> **Extract**:
↓↓↓
I did get to see Robert speak a few weeks ago at an amazing Sydney Writers Festival Primary School Day last month (along with Emily Rodda, Sally Rippin, Gus Gordon and Tristan Bancks). Of course it was a great day, and Robert was a great speaker. Sadly I didn't get to read Ugly before I heard him speak but I was prompted to pluck it from the TBR pile after I did.
Ugly is an extraordinary story as you might expect. Robert Hoge was born in 1972 with a large facial tumour and deformed legs. In those days pre-ultrasound his birth of course came as a surprise. It is heart-breaking to read how his parents initially rejected him.
'I didn't feel anything for this baby,' she (his mother) wrote in her diary. 'I had shut off completely. I had made up my mind I was not taking him home.'
Devastating. A sign of the times perhaps too? But the family did take him home, mainly at the urging of Robert's four older siblings. He was lucky to grow up in a close, loving family.
A man's home might be his castle, but the four fences of that yard became my mother's prison. After fighting so long to keep from bringing me home, Mum was reluctant to take me out again once she did. She was not ready to face the verdict of strangers when they saw her strange child. For a long time, the only place I went as a baby was to the hospital for various appointments. No shopping trips. No playground visits. Just appointments and Fortress Hoge.
It was fascinating to get a slight glimpse into the surgical care of the time. Robert's major operations were planned with the aid of skull X-rays and life size photos! No CTs, no MRIs, no 3D reconstructions that modern surgeons use and rely on. The 70s were a simpler time, Robert broke his prosthetic leg in the first week of school and it was able to be welded together at the local petrol station!
↑↑↑
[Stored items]
↓↓↓
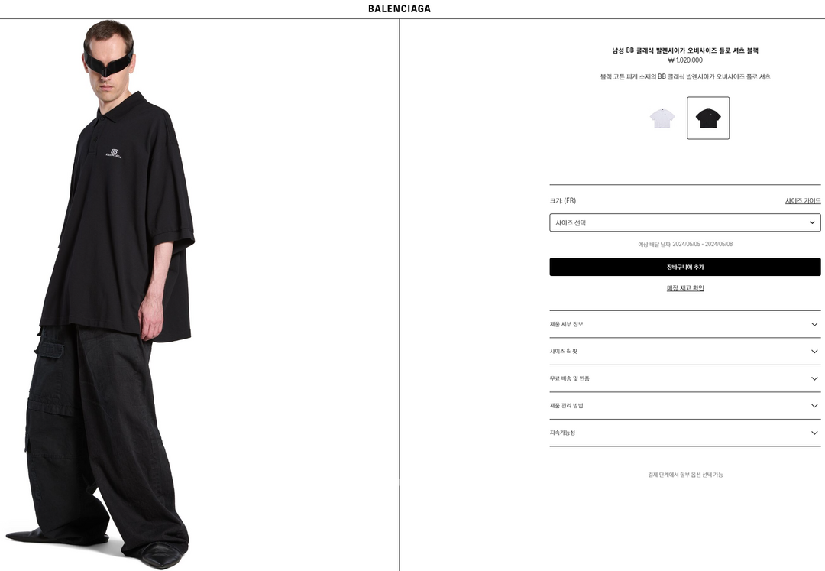This screenshot has width=825, height=571.
Task: Expand the 지속가능성 section label
Action: [562, 433]
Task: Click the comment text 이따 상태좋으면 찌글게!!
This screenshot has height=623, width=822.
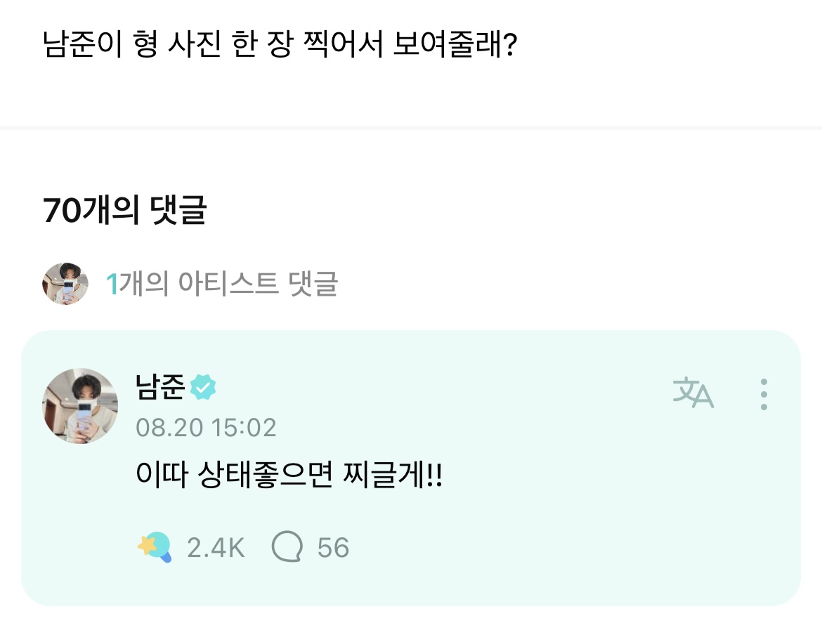Action: point(289,478)
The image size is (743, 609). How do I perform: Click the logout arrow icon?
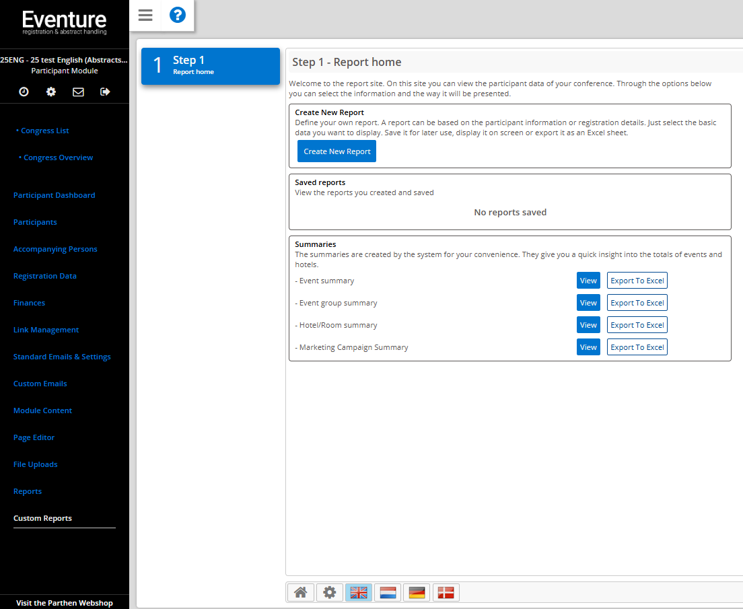coord(105,92)
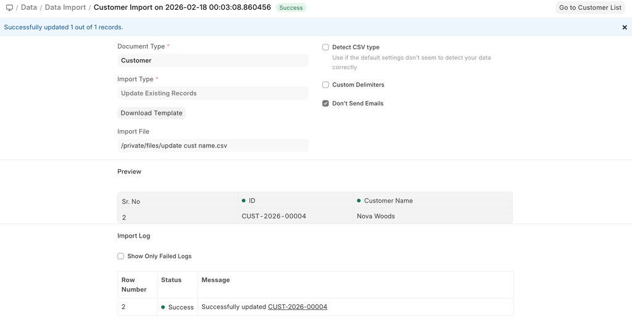Click the Document Type Customer field
This screenshot has height=324, width=632.
point(212,60)
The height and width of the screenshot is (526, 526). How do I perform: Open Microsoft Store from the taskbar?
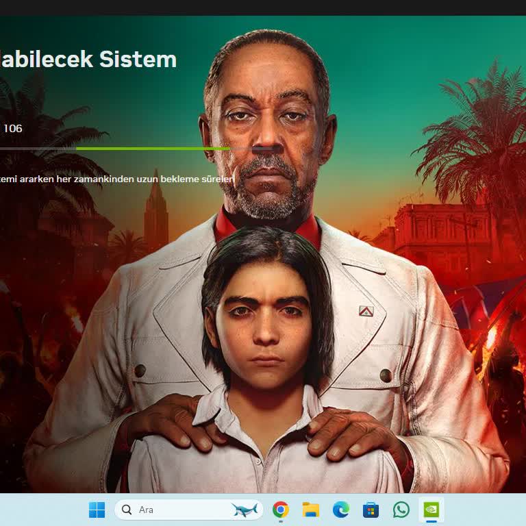[x=371, y=510]
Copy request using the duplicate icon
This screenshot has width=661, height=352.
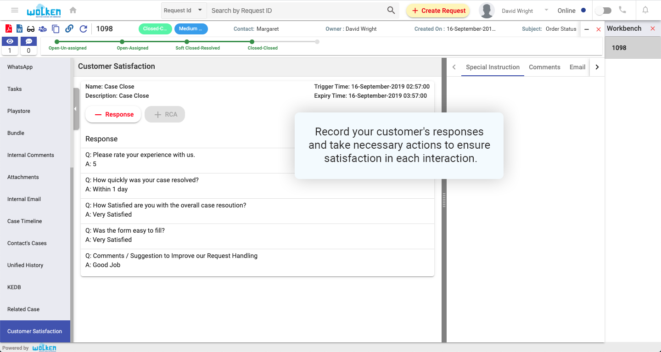pyautogui.click(x=56, y=29)
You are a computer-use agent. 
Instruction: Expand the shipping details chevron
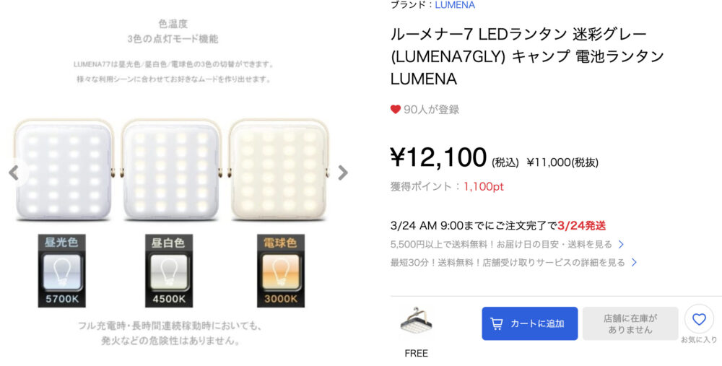click(621, 244)
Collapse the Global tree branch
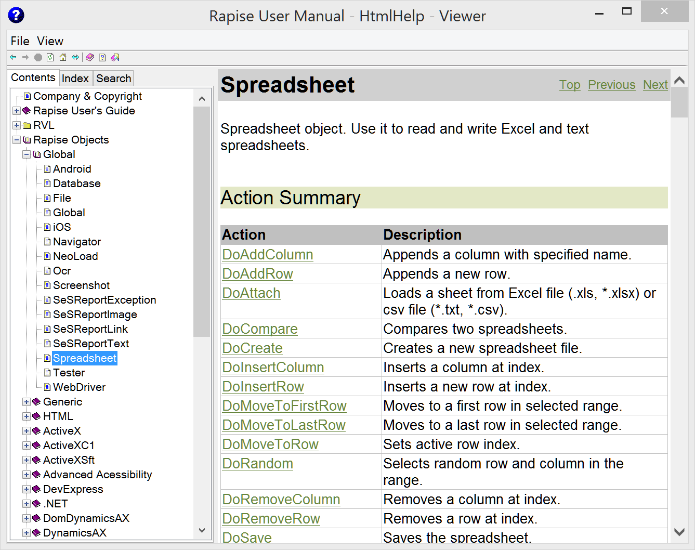The image size is (695, 550). pos(27,154)
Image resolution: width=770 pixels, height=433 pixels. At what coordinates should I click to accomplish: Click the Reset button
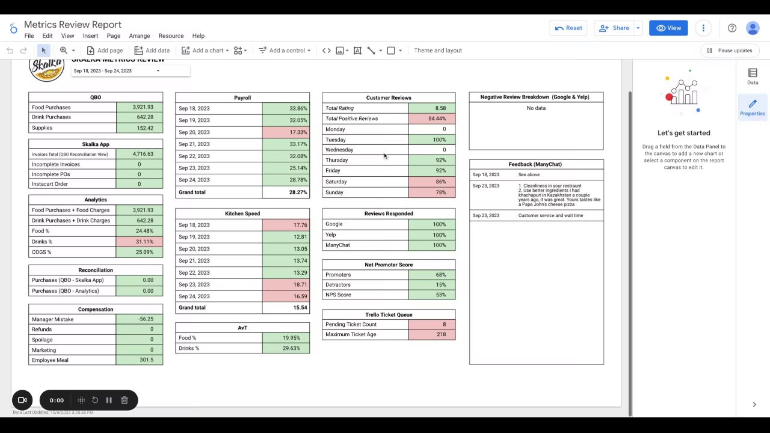(568, 28)
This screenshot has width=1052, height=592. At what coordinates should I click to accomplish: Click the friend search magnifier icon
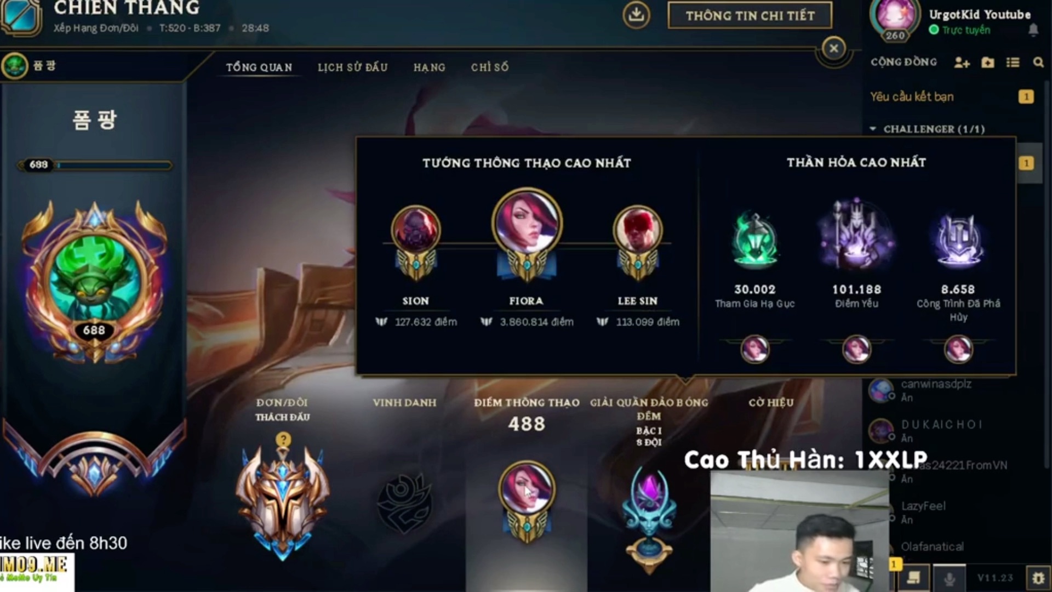coord(1038,62)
↑↑↑
> **Aim of the task**:
Write the next part of the review of Robert Hoge's memoir Ugly, picking up after its final sentence. The items have no connection to the review of Ugly.

> **Task response**:
Robert was always keen to compete, and keen to excel. Naturally this was difficult, he wasn't allowed to play rugby or cricket like he wanted. He wasn't even able to swim for many years because of his ongoing surgeries. He was able to have a great childhood though with more than enough boyhood adventures.
He was to grow up to become a journalist and speech writer, and his many years of experience shine through, Ugly is gripping and well written. Ultimately, Robert's story is about acceptance, ugliness, truth and beauty, he realised that little kids may accept difference quicker than anyone.
Young kids are naturally very accepting of new and different things. The kid with a squishy nose and strange legs isn't that surprising when you're three years old and you hear stories about talking bears sitting at a table eating porridge. It's only as kids get older that they start to know what's normal and what's not.
Robert had learnt early on that our faces are our admission tickets into the world- they let us "look out and know others and let others know us".
I knew I was ugly. But everyone is uglier than they think. We are all more beautiful too.